-- Begin SOURCE DOCUMENT --
Having made our northing we headed east along the QAA line towards the Queensland border. One desert but three states and three different regulatory authorities. In South Australia we’d travelled through the Witjira National Park and then a Regional Reserve, in the Northern Territory we appeared to be on vacant Crown Land. At the Queensland Border we entered the Munga-Thirri National Park.

The QAA line is initially similar to the French Line, rolling dunes. The dunes are quite high and the swales quite broad often with a clay surface. The amount of vegetation seemed to be slowly declining.

We had a decision to make regarding our camp site. Beyond Munga-Thirri lies Adria Station. After leaving the National Park there would be nowhere to camp until Eyre Creek. Off to our north-east lie the three major rivers of the channel country, the Georgina, Diamantina and Cooper. Georgina joins with Burke and Hamilton to become the Eyre Creek, this is the driest of the three. Some years water flows down these channels into Lake Eyre, some years there is no flow at all. When we set off we knew that the Warburton was flooded and that Eyre Creek was dry.

lake_eyre_basin_map

We could smell the impending rain. The big question was would it be enough to bring us to a halt? There were three options

  • a mad dash for Birdsville
  • a longish day to the far side of Eyre Creek
  • short drive, camp in the park

One of the highlights of the trip was still ahead of us, the most famous dune in the universe – Big Red. We had no wish to rush this. The mad dash was rejected.

A camp in the park would be on sand. Wet sand is absolute luxury compared to mud. The black soil along the creek would only be fit for hippos after just a couple of millimeters of rain. And surely there would only be a couple of millimeters, big rain events are usually summer phenomena …

We camped just inside the park.

One of the locals was also happy to smell the roses ..

bobmcgee.live

By evening it was cold and raining heavily. Overnight there was a very impressive thunderstorm. My guesstimate is we had 25 mm of rain. We piled out of our tents in the morning to a landscape full of little lakes.

bobmcgee.live

photo -TLG
photo -TLG

We got the weather forecast by satellite phone. They’re was much more to come and the Eyre Creek flood plain ahead of us. This was going to be interesting.
-- End SOURCE DOCUMENT --
-- Begin RECORD EXTRACTS --
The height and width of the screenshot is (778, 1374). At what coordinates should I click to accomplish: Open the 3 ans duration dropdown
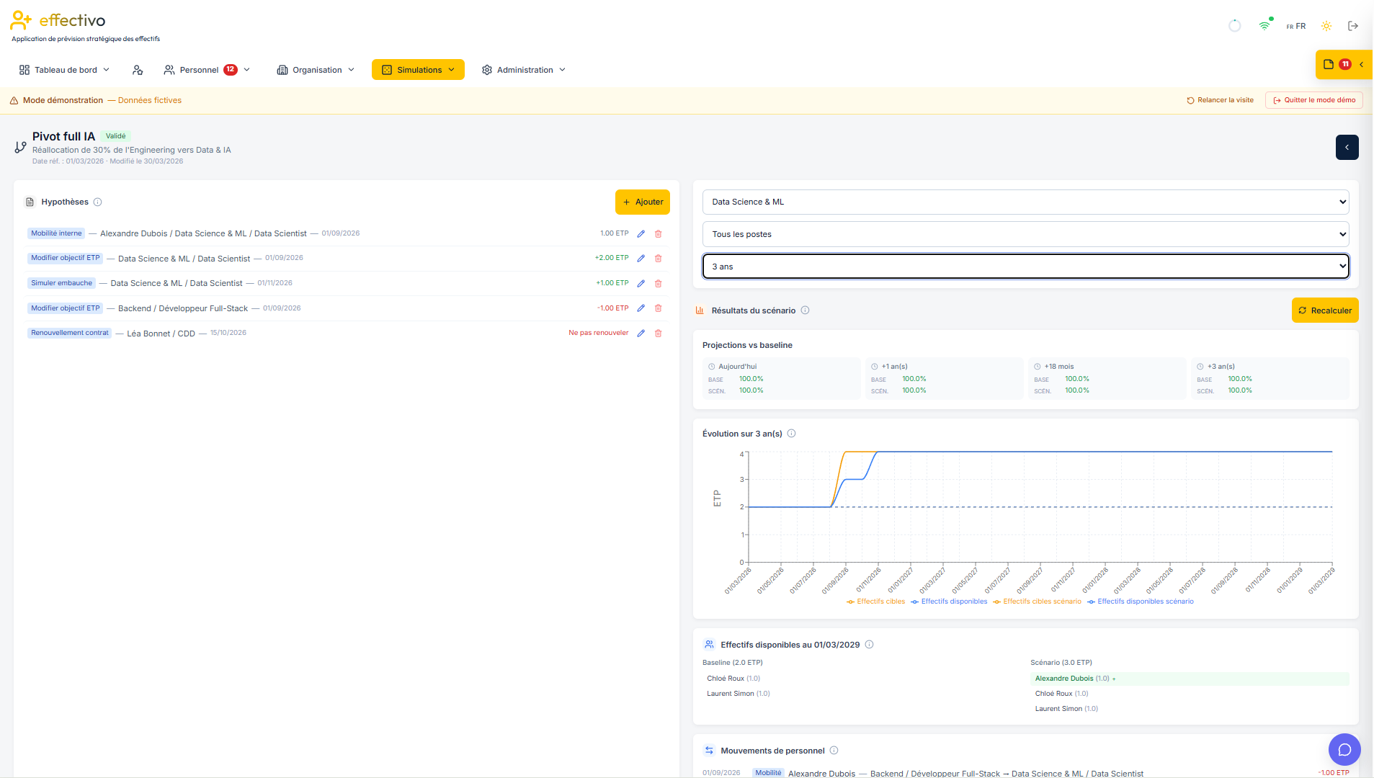pyautogui.click(x=1025, y=267)
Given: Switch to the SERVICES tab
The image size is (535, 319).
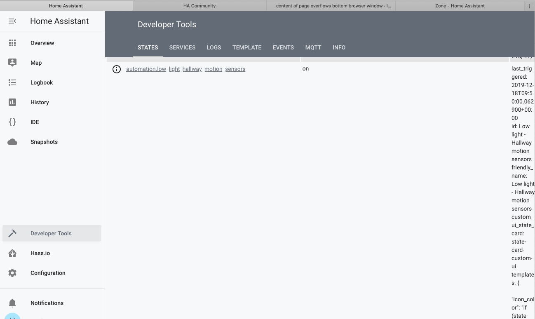Looking at the screenshot, I should 182,47.
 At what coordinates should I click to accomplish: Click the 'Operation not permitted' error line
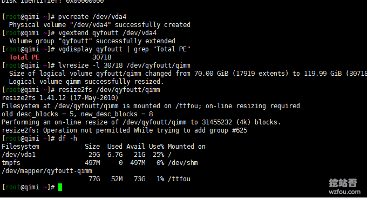[125, 130]
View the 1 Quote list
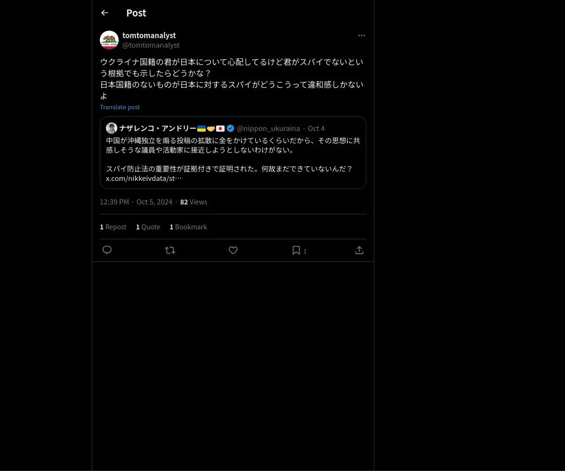Viewport: 565px width, 471px height. [x=148, y=227]
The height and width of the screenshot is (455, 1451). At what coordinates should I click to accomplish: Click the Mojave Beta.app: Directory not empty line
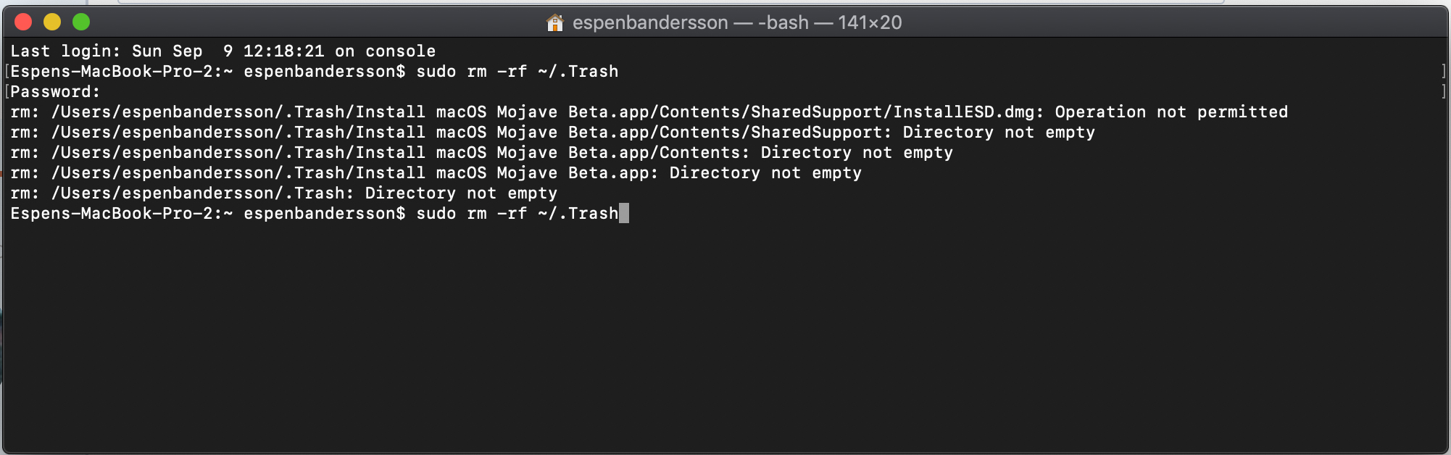pos(436,172)
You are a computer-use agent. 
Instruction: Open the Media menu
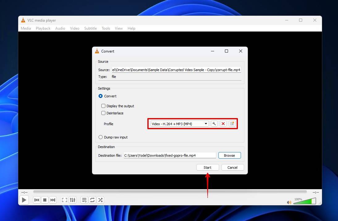pyautogui.click(x=26, y=28)
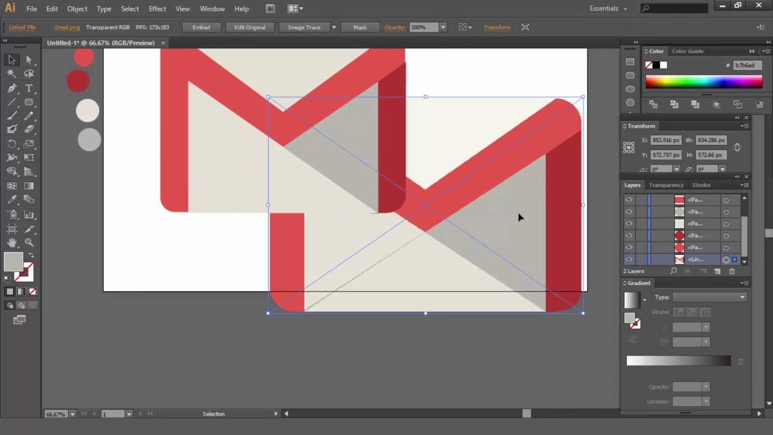Viewport: 773px width, 435px height.
Task: Select the Eraser tool
Action: pyautogui.click(x=29, y=129)
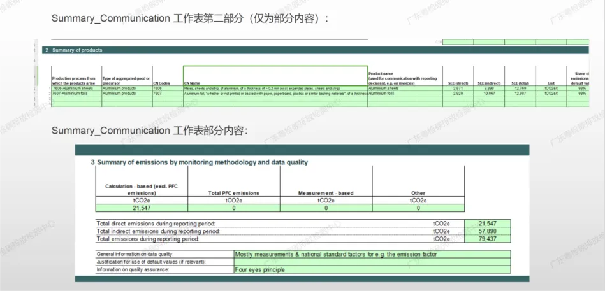Click the long CN Name description for code 7607
Image resolution: width=605 pixels, height=291 pixels.
click(x=275, y=93)
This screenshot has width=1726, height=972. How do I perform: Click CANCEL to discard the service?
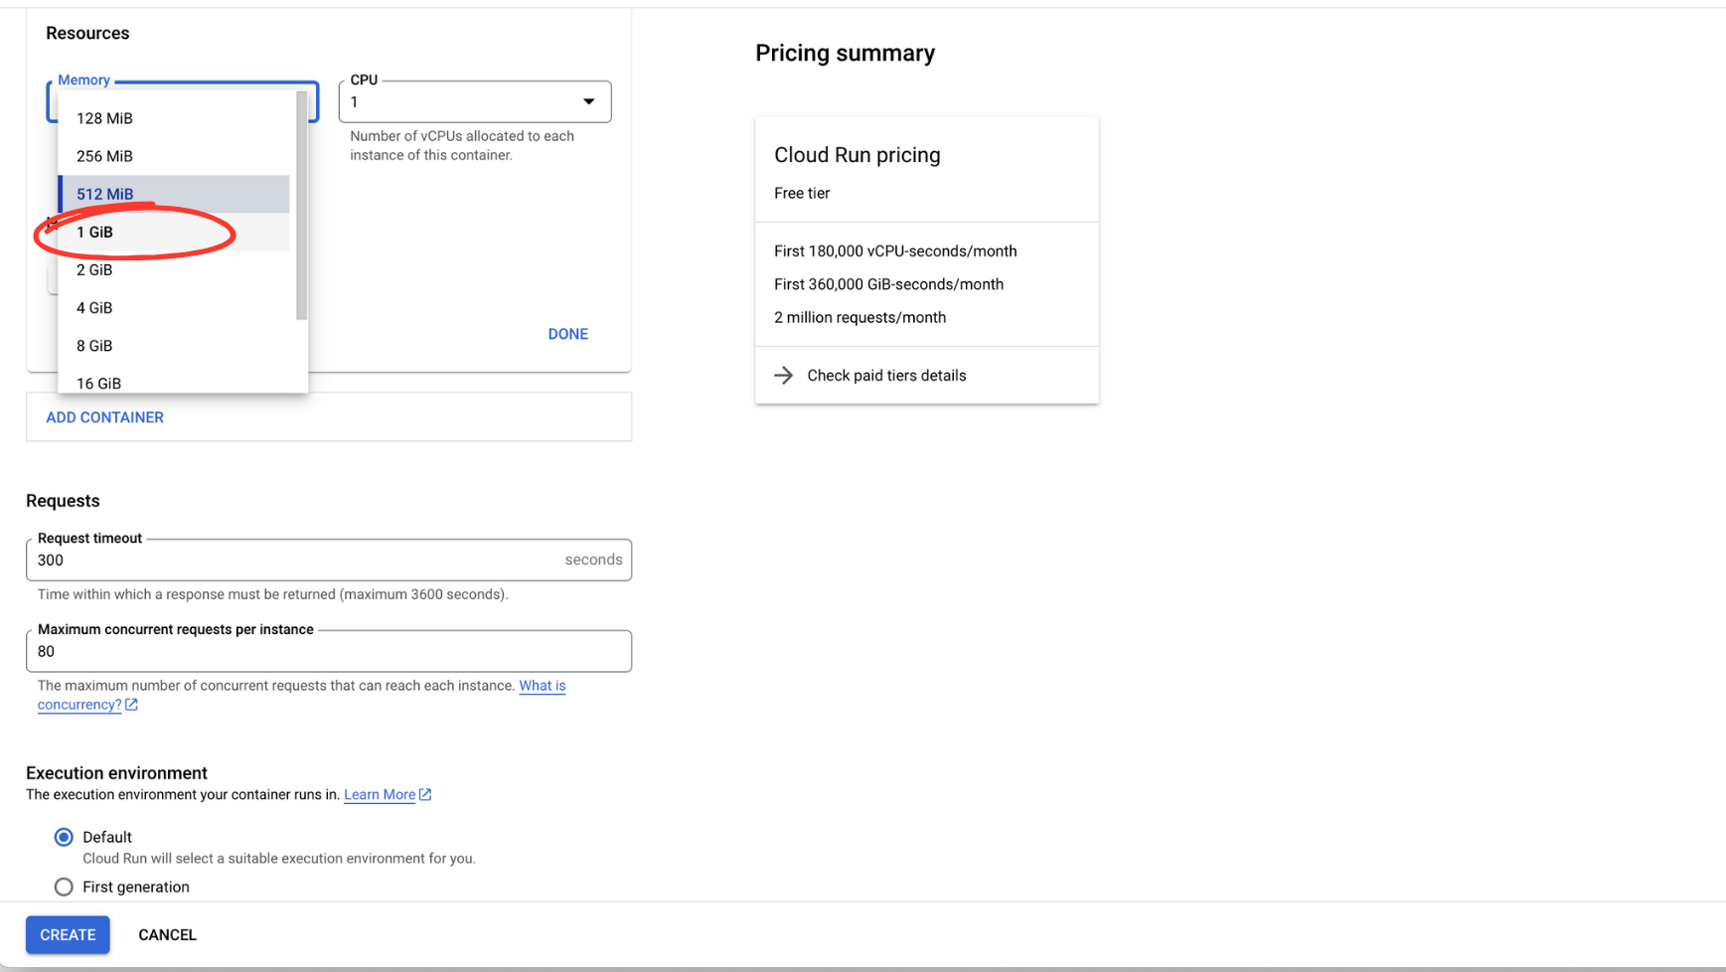166,934
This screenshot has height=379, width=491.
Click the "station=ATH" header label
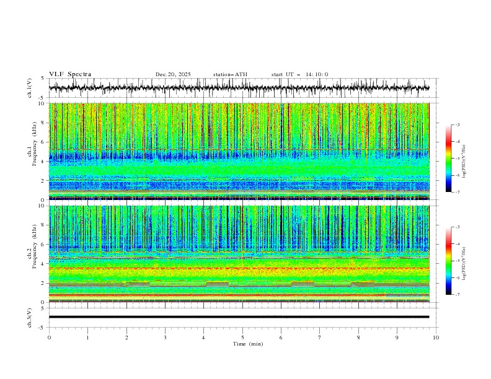click(229, 74)
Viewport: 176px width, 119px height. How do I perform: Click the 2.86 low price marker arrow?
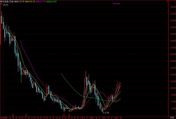104,113
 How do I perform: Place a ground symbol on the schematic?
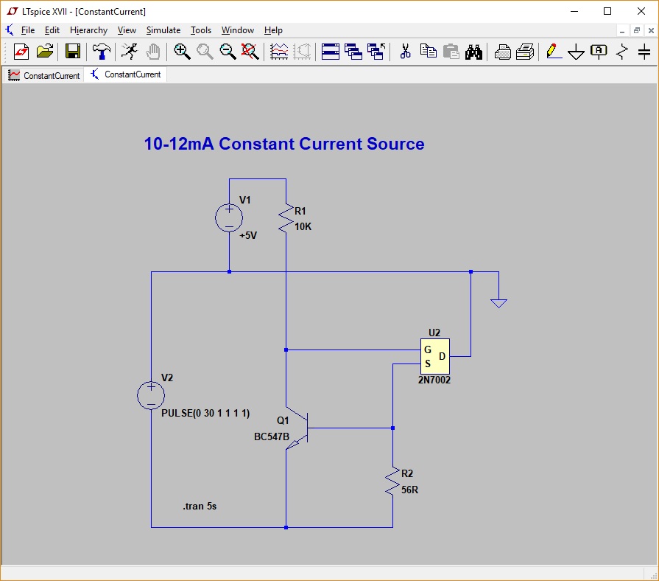pyautogui.click(x=576, y=52)
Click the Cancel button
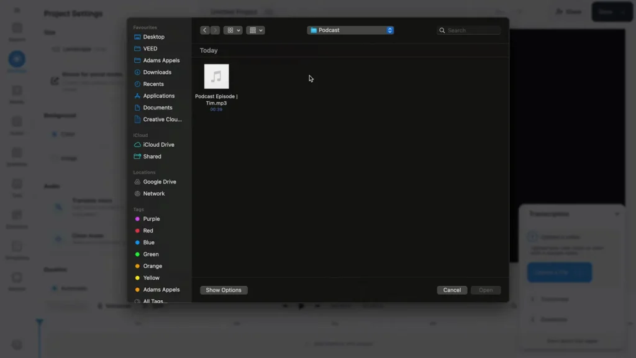Viewport: 636px width, 358px height. tap(452, 290)
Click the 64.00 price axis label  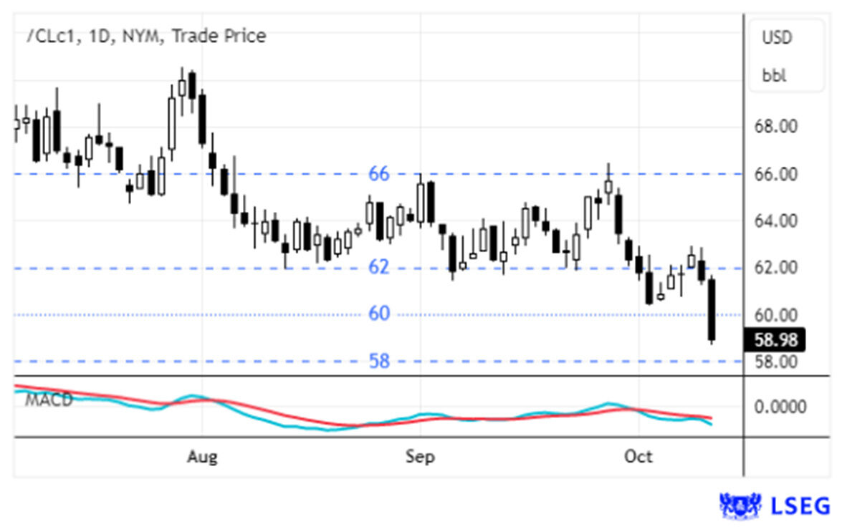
-- End RECORD EXTRACTS --
▶ _STATED EXERCISE_: Please return the part of the desert crossing account from "One of the highlights" to "inside the park.", copied word for word.

▶ _SOLUTION TO THE PROBLEM_:
One of the highlights of the trip was still ahead of us, the most famous dune in the universe – Big Red. We had no wish to rush this. The mad dash was rejected.

A camp in the park would be on sand. Wet sand is absolute luxury compared to mud. The black soil along the creek would only be fit for hippos after just a couple of millimeters of rain. And surely there would only be a couple of millimeters, big rain events are usually summer phenomena …

We camped just inside the park.